Baca juga: Lebaran Usai, Harga Pasar Mulai Normal
“Kalau kita bicara ketersediaan, kita tidak perlu khawatir. Berdasarkan proyeksi neraca pangan kita, posisi stok sangat kuat. Tahun lalu carry over stock kita sekitar 12,4 juta ton, kemudian saat ini cadangan pangan di Bulog sekitar 4,22 juta ton,” ucap Ketut, Jumat (27/03).
Berdasarkan data per 26 Maret 2026, stok beras yang dikelola oleh Perum Bulog mencapai sekitar 4,22 juta ton. Selain beras, sejumlah komoditas jagung ada sekitar 155 ribu ton dan minyak goreng sekitar 117 ribu kiloliter.
Di sisi produksi, tren pasokan pangan nasional terus menunjukkan penguatan seiring berlangsungnya musim tanam dan panen. Produksi telah berjalan sejak awal tahun dan diperkirakan mencapai puncaknya pada periode panen raya.

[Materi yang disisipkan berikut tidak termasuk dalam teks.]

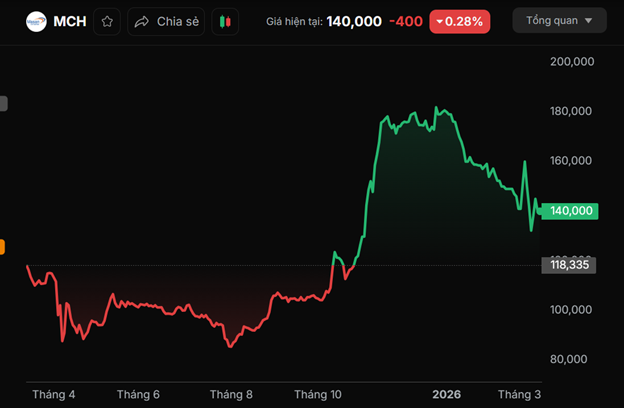
Task: Switch to candlestick chart view
Action: click(x=226, y=21)
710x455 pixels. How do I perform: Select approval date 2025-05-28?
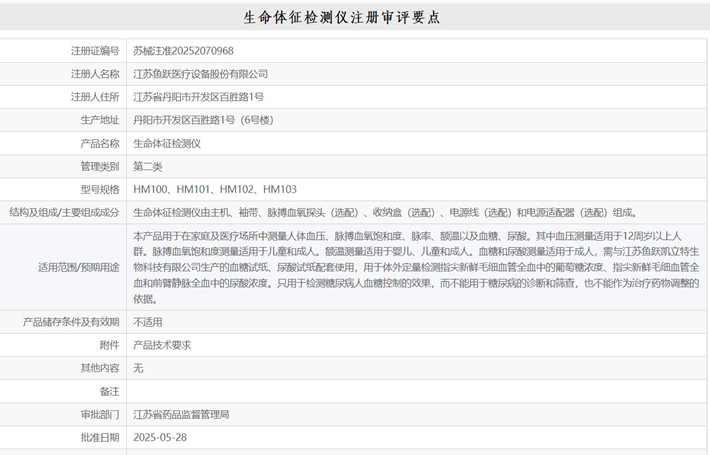[x=160, y=438]
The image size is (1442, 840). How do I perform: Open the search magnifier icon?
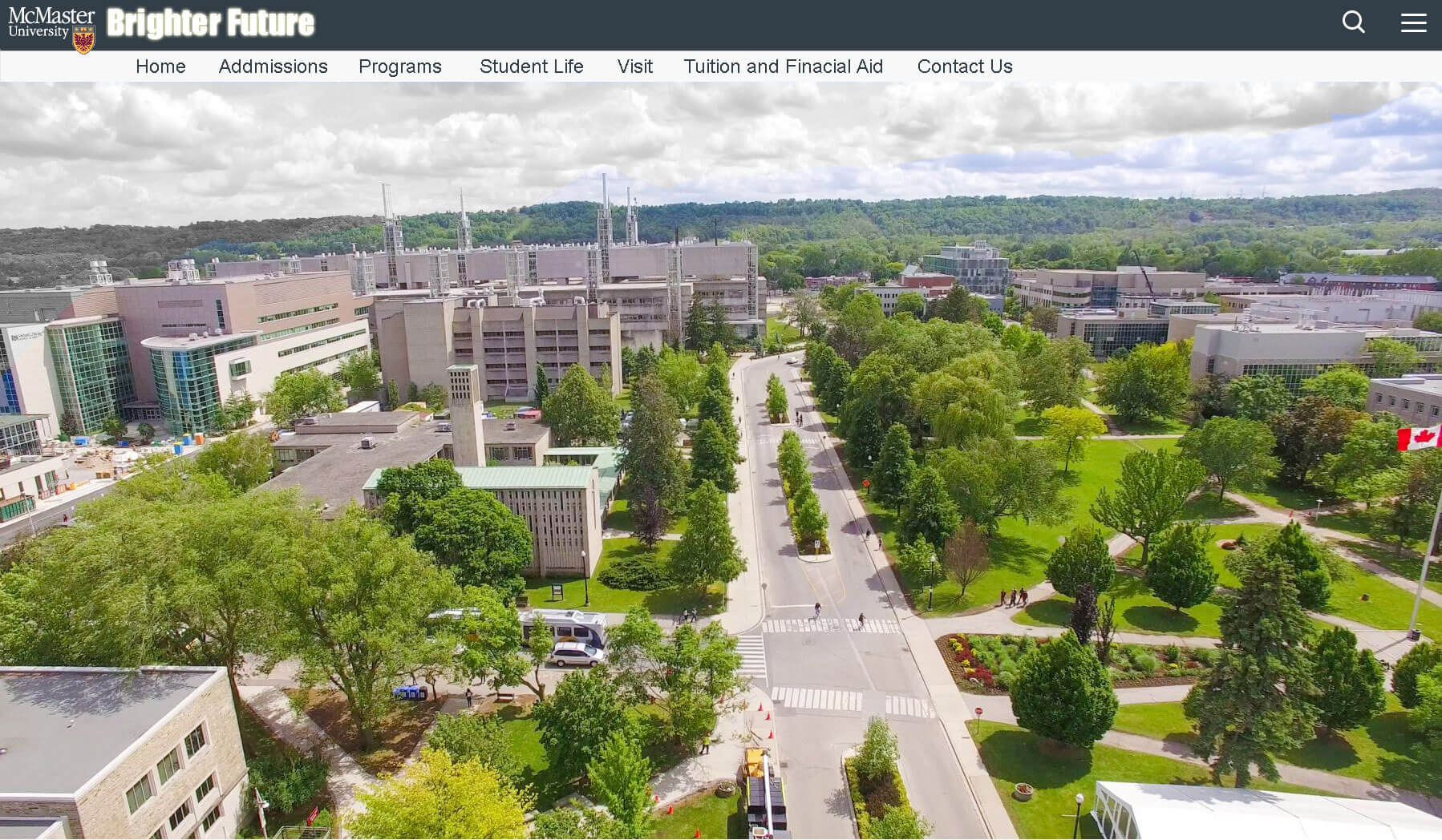(1353, 22)
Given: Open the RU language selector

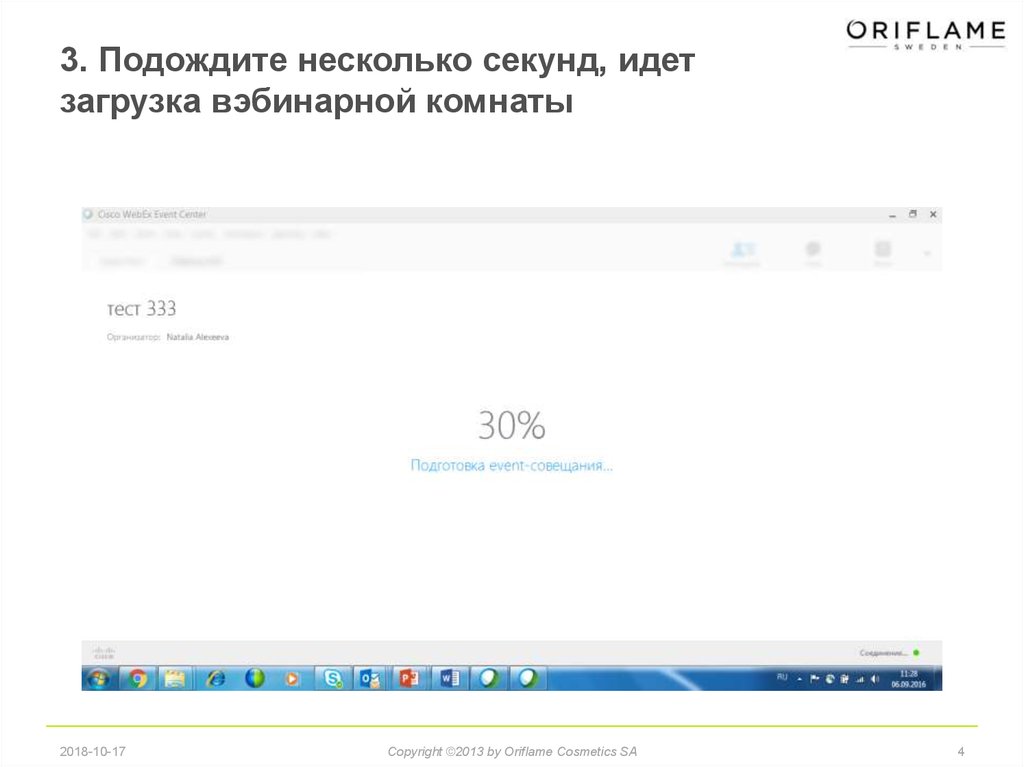Looking at the screenshot, I should pos(782,678).
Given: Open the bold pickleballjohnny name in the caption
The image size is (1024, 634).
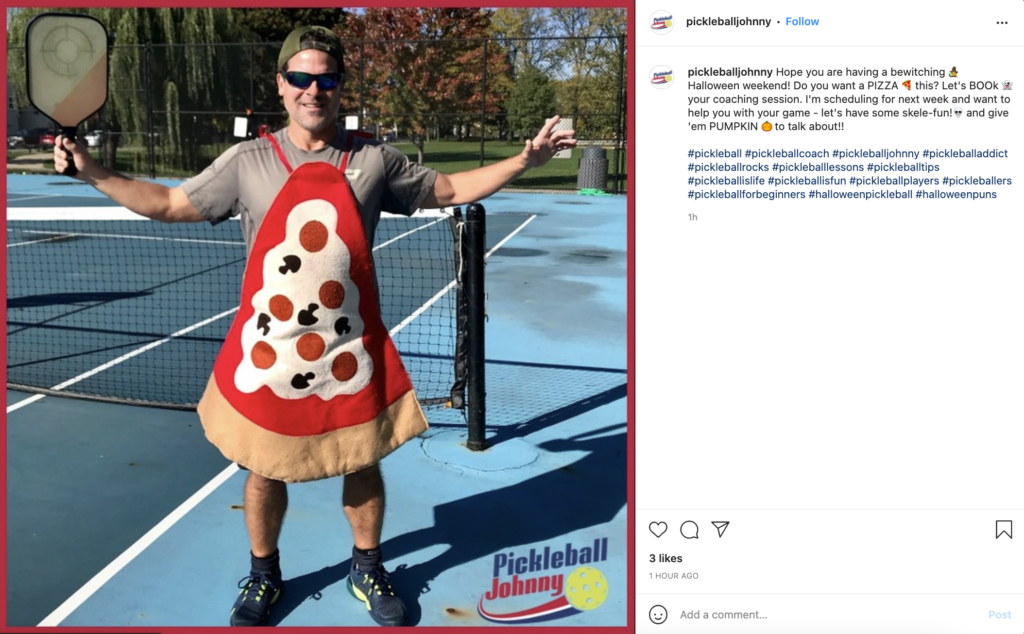Looking at the screenshot, I should 729,72.
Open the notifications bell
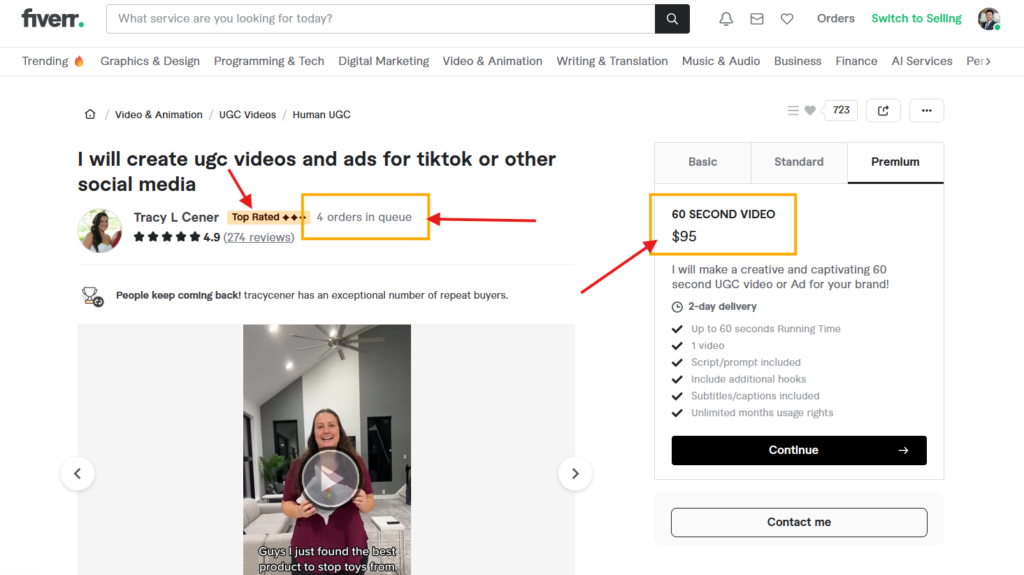The image size is (1024, 575). pyautogui.click(x=726, y=19)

“Produksi di bulan Januari sudah ada, di bulan Februari sudah ada, Maret sedang berproduksi, bahkan mungkin April nanti bisa panen raya. Nah, ini sebenarnya, di bulan April ini diprediksi sampai 5 juta ton. Ini juga sangat tinggi produksi yang akan dihasilkan,” sambungnya.
Data Proyeksi Neraca Pangan Nasional tahun 2026 untuk komoditas beras, total ketersediaan diperkirakan mencapai lebih dari 47 juta ton yang merupakan akumulasi stok dan produksi, dengan kebutuhan sekitar 31 juta ton sepanjang tahun, sehingga menghasilkan surplus.
Adapun Jagung diproyeksikan memiliki stok akhir di 2026 sekitar 4,99 juta ton. Pada komoditas protein hewani, daging ayam ras mencatat stok akhir sekitar 1,7 juta ton, telur ayam ras sekitar 949 ribu ton. Untuk gula konsumsi diperkirakan memiliki stok akhir sekitar 1,33 juta ton.
Ditambahkan oleh Ketut bahwa sebagian besar komoditas pangan strategis nasional memang ditopang oleh produksi domestik, sehingga memperkuat ketahanan pangan secara berkelanjutan.
“Komoditas seperti cabai, bawang merah, telur, ayam, itu produksi dalam negeri semua. Jadi kita sudah sangat-sangat sufficient, sangat kuat produksinya,” paparnya.
Meski demikian, pemerintah tetap mengedepankan prinsip kewaspadaan dalam menjaga keberlanjutan produksi, terutama dalam menghadapi tantangan perubahan iklim yang memasuki musim kemarau.
“Kita optimis ketahanan pangan terjaga, karena semua langkah antisipasi sudah disiapkan, termasuk percepatan tanam dan bantuan sarana produksi untuk menjaga produksi tetap optimal,” tukasnya.
Secara terpisah, Kepala Badan Pangan Nasional Andi Amran Sulaiman menegaskan bahwa penguatan produksi menjadi kunci utama dalam menjaga ketahanan pangan nasional.
“Produksi kita meningkat, panen raya terjadi di banyak daerah, Februari, Maret, dan April banyak panen di berbagai daerah, sehingga stok beras nasional sangat kuat. Produksi kita sudah berada di atas kebutuhan konsumsi nasional,” terangnya.
Menurutnya, keseimbangan antara produksi dan distribusi menjadi faktor penting dalam menjaga stabilitas harga pangan di masyarakat.
“Kalau produksi surplus dan distribusi lancar, maka harga akan stabil. Itu yang kita jaga terus, dari hulu sampai hilir,” tutur Amran.